The investigation and development of algorithms for pervasive healthcare systems has attracted serious attention in the literature and has been growing. Many novel advanced techniques for the use in new data acquisition systems have been studied. These advances in research relying on wireless communication and sensor technologies have opened up a new paradigm in the healthcare industry. Examples of recent results obtained in this field include a flexible, efficient and lightweight Wireless Body Area Network (WBAN) Middleware. Song, Xiao, Waluyo, Chen and Wu (2008) investigated a service-specific middleware architecture bridging the gap between the application development and the underlying network sensor devices. The proposed middleware is able to provide functions including network initialization and registration, service announcement, sensor actuation and control for flexible multiple modalities data acquisition, and real-time network service management. The middleware has been implemented and tested with a healthcare monitoring test-bed using Imperial College sensor nodes. An extension of the middleware overcame the constraints on the application development in WBAN placed by the limited network resources and bridges the communication gap between sensor nodes and a mobile device. The middleware shielded the underlying sensor and OS/protocol stack away from the WBAN application layer (developed by Chen, Waluyo, Pek, & Yeoh, 2010). The middleware was implemented as a lightweight dynamic link library, which allows an application developer to simply incorporate the middleware resource dynamic link library into their application to call the required functions.

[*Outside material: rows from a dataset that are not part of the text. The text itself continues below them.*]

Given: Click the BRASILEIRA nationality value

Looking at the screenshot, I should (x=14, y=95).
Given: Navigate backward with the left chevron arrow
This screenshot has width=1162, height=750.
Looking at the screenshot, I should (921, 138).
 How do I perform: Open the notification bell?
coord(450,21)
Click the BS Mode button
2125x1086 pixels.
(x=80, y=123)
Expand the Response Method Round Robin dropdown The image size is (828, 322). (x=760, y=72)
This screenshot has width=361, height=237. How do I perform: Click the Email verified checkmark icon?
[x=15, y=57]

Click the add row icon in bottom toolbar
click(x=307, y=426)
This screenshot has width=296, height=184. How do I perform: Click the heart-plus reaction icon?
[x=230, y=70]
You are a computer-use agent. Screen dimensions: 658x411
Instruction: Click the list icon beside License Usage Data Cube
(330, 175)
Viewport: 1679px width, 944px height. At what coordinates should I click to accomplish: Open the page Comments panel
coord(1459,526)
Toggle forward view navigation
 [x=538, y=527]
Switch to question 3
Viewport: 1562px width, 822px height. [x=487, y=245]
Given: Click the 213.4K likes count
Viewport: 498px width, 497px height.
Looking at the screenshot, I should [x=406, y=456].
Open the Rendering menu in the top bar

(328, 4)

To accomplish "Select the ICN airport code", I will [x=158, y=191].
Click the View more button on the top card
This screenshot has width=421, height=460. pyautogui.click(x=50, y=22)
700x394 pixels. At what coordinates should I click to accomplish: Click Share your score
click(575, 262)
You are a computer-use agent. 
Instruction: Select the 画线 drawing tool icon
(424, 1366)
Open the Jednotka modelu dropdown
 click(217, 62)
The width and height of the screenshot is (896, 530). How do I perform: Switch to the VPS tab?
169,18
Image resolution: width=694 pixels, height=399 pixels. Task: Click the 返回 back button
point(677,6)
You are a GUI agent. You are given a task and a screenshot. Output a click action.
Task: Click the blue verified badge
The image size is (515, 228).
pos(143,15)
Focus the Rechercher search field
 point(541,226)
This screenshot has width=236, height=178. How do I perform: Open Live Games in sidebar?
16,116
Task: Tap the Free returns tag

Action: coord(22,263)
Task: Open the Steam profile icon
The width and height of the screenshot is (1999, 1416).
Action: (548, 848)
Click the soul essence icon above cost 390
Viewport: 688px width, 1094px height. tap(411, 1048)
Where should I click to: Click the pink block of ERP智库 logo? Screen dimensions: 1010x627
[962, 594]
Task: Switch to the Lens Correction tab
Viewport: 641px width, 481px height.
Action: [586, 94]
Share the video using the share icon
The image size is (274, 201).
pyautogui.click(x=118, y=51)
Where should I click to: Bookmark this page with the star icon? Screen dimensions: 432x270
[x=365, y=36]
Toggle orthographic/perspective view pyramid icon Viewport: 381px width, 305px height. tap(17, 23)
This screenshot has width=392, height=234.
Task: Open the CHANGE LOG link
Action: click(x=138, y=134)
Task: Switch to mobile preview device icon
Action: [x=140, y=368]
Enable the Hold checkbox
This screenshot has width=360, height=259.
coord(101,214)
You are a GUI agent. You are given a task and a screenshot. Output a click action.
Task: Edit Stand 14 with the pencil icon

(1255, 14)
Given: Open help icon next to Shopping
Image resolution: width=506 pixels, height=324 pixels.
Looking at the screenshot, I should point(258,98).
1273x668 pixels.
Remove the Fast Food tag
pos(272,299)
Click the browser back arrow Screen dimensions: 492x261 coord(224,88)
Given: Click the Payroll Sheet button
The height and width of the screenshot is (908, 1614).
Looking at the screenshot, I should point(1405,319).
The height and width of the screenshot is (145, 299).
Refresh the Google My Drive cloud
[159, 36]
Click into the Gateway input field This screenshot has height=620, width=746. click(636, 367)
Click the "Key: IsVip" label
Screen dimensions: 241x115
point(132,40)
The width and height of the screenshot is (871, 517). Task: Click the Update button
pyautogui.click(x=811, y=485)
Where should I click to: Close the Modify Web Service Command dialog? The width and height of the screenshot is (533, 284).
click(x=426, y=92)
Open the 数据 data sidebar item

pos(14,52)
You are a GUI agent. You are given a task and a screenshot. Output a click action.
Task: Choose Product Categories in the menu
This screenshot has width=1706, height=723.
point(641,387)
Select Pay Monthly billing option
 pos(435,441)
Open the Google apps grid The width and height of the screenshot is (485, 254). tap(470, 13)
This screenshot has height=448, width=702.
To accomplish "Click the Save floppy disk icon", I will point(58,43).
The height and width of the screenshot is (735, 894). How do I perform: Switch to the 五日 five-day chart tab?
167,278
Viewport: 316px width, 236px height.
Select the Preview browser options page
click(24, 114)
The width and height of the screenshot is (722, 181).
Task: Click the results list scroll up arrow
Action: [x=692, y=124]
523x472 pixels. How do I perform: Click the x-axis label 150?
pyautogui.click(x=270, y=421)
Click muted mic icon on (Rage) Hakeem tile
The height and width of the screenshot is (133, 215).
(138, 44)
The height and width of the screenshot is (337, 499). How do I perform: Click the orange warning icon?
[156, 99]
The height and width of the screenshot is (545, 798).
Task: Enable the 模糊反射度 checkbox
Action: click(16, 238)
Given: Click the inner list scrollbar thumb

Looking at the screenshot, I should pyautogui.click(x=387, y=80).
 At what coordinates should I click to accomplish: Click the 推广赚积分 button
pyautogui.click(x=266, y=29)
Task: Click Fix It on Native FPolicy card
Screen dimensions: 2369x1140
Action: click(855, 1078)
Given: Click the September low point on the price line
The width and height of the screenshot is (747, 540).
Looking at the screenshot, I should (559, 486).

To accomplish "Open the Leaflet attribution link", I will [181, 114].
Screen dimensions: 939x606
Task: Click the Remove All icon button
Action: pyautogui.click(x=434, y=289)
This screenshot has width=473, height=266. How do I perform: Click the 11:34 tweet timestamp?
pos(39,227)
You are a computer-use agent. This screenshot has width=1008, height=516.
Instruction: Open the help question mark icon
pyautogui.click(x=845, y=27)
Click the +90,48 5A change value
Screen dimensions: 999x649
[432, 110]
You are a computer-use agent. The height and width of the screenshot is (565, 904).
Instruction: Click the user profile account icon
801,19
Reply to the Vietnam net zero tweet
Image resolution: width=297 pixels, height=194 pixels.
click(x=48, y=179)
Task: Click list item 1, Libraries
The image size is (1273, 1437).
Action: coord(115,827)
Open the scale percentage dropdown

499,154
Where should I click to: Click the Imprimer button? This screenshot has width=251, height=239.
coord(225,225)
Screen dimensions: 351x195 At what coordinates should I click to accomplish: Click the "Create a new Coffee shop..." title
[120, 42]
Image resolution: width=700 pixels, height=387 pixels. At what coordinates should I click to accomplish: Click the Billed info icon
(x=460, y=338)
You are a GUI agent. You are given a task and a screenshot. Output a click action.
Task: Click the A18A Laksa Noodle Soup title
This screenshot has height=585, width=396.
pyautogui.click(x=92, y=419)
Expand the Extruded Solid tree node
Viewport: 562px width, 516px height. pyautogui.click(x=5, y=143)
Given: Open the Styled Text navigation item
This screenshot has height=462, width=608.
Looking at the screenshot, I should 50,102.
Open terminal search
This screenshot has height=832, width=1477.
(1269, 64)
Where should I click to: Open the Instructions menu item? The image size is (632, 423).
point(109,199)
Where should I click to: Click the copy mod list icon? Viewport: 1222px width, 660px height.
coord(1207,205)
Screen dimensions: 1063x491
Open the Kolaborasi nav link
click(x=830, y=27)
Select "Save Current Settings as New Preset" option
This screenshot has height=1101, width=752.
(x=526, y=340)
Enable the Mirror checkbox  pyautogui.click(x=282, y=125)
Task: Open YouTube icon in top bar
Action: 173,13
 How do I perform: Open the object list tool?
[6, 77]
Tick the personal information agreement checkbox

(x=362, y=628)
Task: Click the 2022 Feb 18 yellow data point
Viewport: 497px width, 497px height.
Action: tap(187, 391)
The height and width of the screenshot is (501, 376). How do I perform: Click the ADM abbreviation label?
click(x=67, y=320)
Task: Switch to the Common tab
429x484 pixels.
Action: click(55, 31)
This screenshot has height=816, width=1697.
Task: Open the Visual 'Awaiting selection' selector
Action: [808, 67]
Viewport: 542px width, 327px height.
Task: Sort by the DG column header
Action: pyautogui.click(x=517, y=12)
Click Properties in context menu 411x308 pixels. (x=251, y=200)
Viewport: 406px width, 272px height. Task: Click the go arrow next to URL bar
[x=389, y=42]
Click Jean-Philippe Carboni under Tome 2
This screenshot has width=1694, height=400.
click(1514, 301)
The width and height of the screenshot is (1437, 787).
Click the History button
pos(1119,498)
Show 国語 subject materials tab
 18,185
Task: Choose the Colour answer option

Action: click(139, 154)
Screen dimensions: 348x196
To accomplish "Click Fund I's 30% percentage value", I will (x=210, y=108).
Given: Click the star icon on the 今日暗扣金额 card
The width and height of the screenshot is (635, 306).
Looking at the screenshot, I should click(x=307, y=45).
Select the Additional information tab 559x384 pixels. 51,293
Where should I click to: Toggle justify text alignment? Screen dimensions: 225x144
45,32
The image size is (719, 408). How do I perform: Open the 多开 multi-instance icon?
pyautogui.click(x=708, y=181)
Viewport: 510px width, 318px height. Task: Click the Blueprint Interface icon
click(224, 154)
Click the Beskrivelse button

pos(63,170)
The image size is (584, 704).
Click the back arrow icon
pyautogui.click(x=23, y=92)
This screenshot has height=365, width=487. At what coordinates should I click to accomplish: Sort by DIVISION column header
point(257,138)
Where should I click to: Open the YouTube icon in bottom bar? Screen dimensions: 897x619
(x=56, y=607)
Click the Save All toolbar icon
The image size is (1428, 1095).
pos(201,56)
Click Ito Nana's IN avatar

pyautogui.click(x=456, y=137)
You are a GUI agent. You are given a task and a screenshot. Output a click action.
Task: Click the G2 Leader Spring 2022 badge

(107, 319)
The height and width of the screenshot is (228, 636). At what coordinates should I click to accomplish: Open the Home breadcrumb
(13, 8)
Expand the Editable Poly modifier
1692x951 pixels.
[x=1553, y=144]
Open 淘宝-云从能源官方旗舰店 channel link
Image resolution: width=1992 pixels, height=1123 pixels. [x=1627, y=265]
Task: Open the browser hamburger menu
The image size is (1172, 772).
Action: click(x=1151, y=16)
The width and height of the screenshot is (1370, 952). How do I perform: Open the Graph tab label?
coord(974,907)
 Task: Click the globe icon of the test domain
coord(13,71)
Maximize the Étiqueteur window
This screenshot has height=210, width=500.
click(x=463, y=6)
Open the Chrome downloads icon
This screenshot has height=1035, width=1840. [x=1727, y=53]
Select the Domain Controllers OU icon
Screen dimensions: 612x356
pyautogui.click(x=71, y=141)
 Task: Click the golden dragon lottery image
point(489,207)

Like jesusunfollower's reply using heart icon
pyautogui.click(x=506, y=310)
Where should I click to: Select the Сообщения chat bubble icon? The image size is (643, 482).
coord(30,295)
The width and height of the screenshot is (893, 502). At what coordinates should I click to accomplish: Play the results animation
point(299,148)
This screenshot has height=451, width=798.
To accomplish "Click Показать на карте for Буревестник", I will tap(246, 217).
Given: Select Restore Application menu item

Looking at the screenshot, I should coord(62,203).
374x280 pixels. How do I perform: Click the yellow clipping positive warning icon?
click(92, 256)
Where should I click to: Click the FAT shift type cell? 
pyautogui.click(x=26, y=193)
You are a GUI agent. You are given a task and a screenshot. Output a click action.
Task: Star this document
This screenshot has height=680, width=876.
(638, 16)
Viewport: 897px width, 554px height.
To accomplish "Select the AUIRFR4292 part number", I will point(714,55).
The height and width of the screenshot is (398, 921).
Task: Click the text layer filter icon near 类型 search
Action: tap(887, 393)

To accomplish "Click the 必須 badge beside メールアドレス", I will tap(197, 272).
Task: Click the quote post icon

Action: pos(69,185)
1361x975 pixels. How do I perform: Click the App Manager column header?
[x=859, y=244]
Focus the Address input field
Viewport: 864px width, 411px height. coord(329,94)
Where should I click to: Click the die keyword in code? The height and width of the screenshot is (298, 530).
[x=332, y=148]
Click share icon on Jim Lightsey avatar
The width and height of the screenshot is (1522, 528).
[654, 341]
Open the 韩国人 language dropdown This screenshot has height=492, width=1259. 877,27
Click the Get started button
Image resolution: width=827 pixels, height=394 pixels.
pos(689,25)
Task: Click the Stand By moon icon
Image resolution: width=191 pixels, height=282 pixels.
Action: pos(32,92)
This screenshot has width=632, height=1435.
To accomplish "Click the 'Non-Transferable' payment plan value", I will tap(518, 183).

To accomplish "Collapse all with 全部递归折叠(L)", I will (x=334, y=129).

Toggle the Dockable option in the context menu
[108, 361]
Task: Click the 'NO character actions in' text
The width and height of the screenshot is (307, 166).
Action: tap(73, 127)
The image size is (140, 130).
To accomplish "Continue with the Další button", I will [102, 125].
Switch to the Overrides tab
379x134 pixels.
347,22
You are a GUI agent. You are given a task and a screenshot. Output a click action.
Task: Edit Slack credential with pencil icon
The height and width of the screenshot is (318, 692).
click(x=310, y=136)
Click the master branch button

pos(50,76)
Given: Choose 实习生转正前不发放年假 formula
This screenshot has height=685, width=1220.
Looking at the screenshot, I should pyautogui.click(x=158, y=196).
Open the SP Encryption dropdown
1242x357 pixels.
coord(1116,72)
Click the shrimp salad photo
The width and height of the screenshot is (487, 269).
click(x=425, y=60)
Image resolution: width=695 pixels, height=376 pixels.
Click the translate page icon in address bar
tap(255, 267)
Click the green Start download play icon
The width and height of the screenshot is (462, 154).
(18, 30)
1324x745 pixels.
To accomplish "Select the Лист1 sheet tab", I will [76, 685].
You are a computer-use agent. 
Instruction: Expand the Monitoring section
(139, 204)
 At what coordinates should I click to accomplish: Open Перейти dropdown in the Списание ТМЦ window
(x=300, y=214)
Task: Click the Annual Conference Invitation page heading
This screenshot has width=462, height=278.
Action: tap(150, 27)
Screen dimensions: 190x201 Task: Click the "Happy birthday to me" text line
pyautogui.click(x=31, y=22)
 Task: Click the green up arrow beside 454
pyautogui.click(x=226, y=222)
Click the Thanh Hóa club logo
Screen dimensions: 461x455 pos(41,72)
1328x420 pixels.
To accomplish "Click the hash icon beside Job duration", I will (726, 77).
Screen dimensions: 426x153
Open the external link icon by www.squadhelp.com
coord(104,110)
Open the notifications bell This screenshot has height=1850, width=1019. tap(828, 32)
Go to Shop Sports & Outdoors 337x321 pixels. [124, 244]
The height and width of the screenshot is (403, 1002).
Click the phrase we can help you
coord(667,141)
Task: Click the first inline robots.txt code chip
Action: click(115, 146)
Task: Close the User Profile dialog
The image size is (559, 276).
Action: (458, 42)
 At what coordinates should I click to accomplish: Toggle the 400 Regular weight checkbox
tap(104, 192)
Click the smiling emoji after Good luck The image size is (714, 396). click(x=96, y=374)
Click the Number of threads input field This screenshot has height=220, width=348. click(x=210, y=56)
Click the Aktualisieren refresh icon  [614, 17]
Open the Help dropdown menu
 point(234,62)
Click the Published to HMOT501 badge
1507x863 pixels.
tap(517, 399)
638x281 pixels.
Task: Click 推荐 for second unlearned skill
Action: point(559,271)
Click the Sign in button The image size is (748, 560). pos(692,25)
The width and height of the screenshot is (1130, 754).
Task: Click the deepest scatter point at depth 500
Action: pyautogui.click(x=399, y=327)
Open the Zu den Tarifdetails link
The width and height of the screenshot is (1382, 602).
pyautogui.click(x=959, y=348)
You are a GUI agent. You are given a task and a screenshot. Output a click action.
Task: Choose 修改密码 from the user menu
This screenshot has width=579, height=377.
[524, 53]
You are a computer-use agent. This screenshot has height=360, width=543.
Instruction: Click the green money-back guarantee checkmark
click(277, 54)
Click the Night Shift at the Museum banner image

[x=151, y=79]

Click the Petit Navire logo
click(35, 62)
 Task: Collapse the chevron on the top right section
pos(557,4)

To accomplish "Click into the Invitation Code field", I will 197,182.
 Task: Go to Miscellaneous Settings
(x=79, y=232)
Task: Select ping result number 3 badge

Within the context of individual healthcare, an architectural framework for the wellness management was implemented by Biswas, Jayachandran, Shue, Xiao, and Yap (2007). The key benefit that this framework brought was in enabling incremental incorporation of new sensors and sensing modalities as well as other hardware devices. Software modules, such as signal processing algorithms and self-help oriented user interfaces may be added easily, and the responses can be personalized and customized to suit the needs of a patient, caregiver or doctor. The extensibility and personalization are particularly valuable for home based healthcare and wellness management. Sensor technology and continuous monitoring increases the amount of data that needs to be efficiently sorted for point-of-care decision making. This has led to developments in the application of data warehousing including analysis of the defining features of a clinical data warehouse (Nealon, Rahayu, & Pardede, 2009). The analysis centered on the opportunities for and threats to the optimization of individual performance solutions based on the structure and merits of the data within the data warehouse to obtain the most optimal configuration. This focus was motivated by the large periods of time commonly required to process query results in the data warehousing and online analytical processing (OLAP) as crucial elements of decision support in healthcare. A windowing data structure architecture which manages a collection of popular windows was introduced for increasing the performance of OLAP queries on a clinical data warehouse.